The headaches are turning into migraines at fintech Axsesstoday (ASX:AXL) as its half-year profit has plummeted deep into the red and its previously bullish FY19 guidance has been withdrawn.

The company, which lends to small and medium businesses, has endured a horror six months.

It lost founder and CEO Peter Ferizis in September as it went into voluntary suspension pending a strategic review.


  • Scroll down for the ASX’s other tech movements today.


That strategic review was triggered when the company realised it had breached covenants with senior bank lenders after publishing its 2018 annual report.

That report was all sunshine and roses, delivering a 131 per cent increase in revenue to $49.2 million and a 93 per cent rise in profit to $7m.
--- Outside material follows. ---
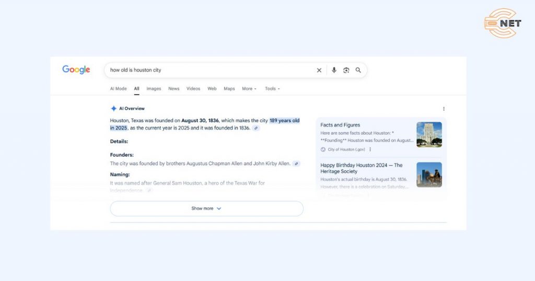This screenshot has width=535, height=281.
Task: Open Google Lens image search icon
Action: pyautogui.click(x=346, y=71)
The suspension has continued uninterrupted since then as the company attempts to “address issues arising from breaches of financial covenants and other requirements of its borrowing facilities and to conduct a strategic review”.

The breaches led to Axsesstoday restating its 2018 financial figures, with profit falling to $3 million.
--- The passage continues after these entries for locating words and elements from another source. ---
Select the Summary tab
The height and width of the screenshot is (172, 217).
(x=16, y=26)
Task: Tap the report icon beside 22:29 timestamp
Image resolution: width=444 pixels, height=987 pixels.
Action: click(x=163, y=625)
Interestingly, it also walked back Ferizis’ “resignation” saying that actually, he was sacked.

Axsesstoday told shareholders on Thursday morning that when it reports its half-year accounts, which are overdue, it will post a loss between $13 million and $15 million, supposedly due to the company’s transition to accounting standard AASB9 which “resulted in an increase to the collective provision of about $27m”. It also said that any past earnings guidance for FY19 had been withdrawn.

Axsesstoday shares (ASX:AXL) over the past year.

The strategic review is ongoing, and the company announced on Monday that it had appointed Moelis Australia to assist it.

“The company continues to work closely with its financial stakeholders to remedy the issues subsisting under its lending agreements and to consider potential recapitalisation, sale and restructure options,” it said.

In other ASX tech news today…

  • The ASX has grave concerns for microcap Tikforce (ASX:TKF). Troubled HR tech platform Tikforce has had to answer yet more queries from the ASX, which is concerned the company won’t be able to pay its debts. Tikforce has just $4,229 in the bank but $2.8 million in liabilities. Tikforce replied that it believed it would be able to pay all of its debts and that its perilous financial position did not warrant delisting from the ASX.


  • Alexium (ASX:AJX) is to sell its firefighting technology globally. Chemicals company Alexium has signed a deal with $9.4 billion ICL to distribute its flame retardant Alexiflam NF around the world. That pushed shares up 15 per cent to 19.5c, their highest point since August last year.


  • Animoca Brands (ASX:AB1) acquires Stryking and closes a cap raise. The busy period continues for Animoca Brands, acquiring Stryking, a German company that operates fantasy sports game Football-Stars and holds an official license from the Bundesliga, Germany’s top-tier soccer league. It has also raised $4.6 million from international blockchain investors, Australian institutional investors, and existing shareholders.